- Scale model of Achille, sister ship of French ship Fougueux (1785), on display at the Musée national de la Marine in Paris.

History

France
- Name: Fougueux
- Namesake: "Impetuous"
- Builder: Lorient shipyard
- Laid down: 1784
- Launched: 19 September 1785
- Fate: Wrecked, 22 October 1805

General characteristics
- Displacement: 3,069 tonneaux
- Tons burthen: 1,537 port tonneaux
- Length: 55.87 m (183 ft 4 in)
- Beam: 14.46 m (47 ft 5 in)
- Draught: 7.15 m (23.5 ft)
- Depth of hold: 7.15 m (23 ft 5 in)
- Sail plan: Full-rigged ship
- Crew: 705
- Armament: 74 guns:; Lower gun deck: 28 × 36-pounder long guns; Upper gun deck: 30 × 18-pounder long guns; Forecastle and Quarterdeck: 12 × 8-pounder long guns, 10 × 36-pounder carronades;

= French ship Fougueux (1785) =

Ship of the line of the French Navy

Fougueux was a 74-gun built for the French Navy during the 1780s. Completed in 1785, she was captured during the Battle of Trafalgar, but was wrecked in a storm the following day.

==Description==
The Téméraire-class ships had a length of 55.87 m, a beam of 14.46 m and a depth of hold of 7.15 m. The ships displaced 3,069 tonneaux and had a mean draught of 7.15 m. They had a tonnage of 1,537 port tonneaux. Their crew numbered 705 officers and ratings during wartime. They were fitted with three masts and ship rigged.
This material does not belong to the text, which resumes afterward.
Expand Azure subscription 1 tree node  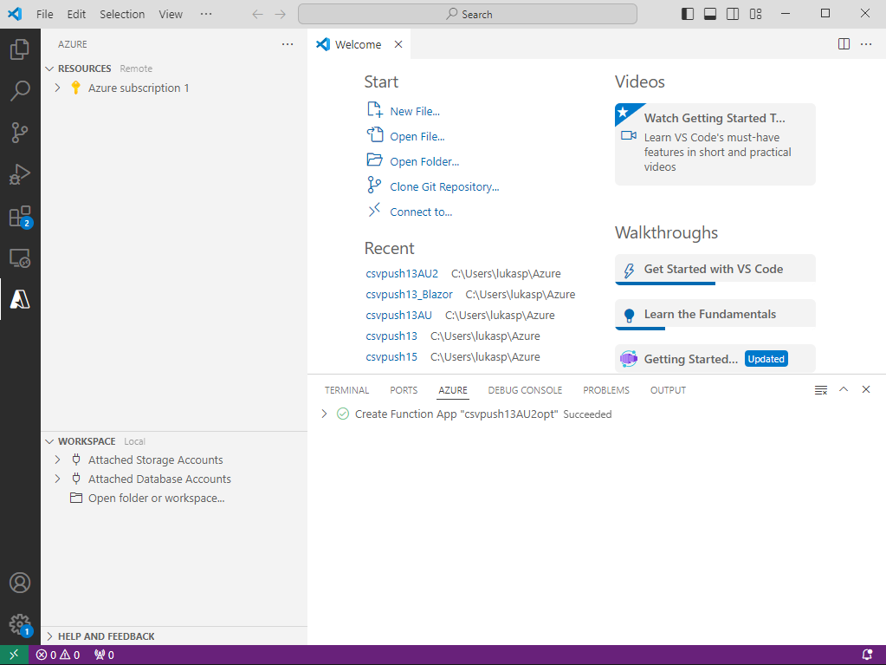[x=57, y=88]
The muzzle-loading, smoothbore armament of the Téméraire class consisted of twenty-eight 36-pounder long guns on the lower gun deck, thirty 18-pounder long guns and thirty 18-pounder long guns on the upper gun deck. On the quarterdeck and forecastle were a total of a dozen 8-pounder long guns and ten 36-pounder carronades.

== Construction and career ==
Fougeaux was ordered on 1 June 1782 and the ship was named on 21 August. She was laid down at the Arsenal de Lorient in November, although construction was stopped on 1 November 1783. Her components were put in storage; construction resumed in November 1784 and Fougeaux was launched on 19 September 1785. She was completed in December 1785.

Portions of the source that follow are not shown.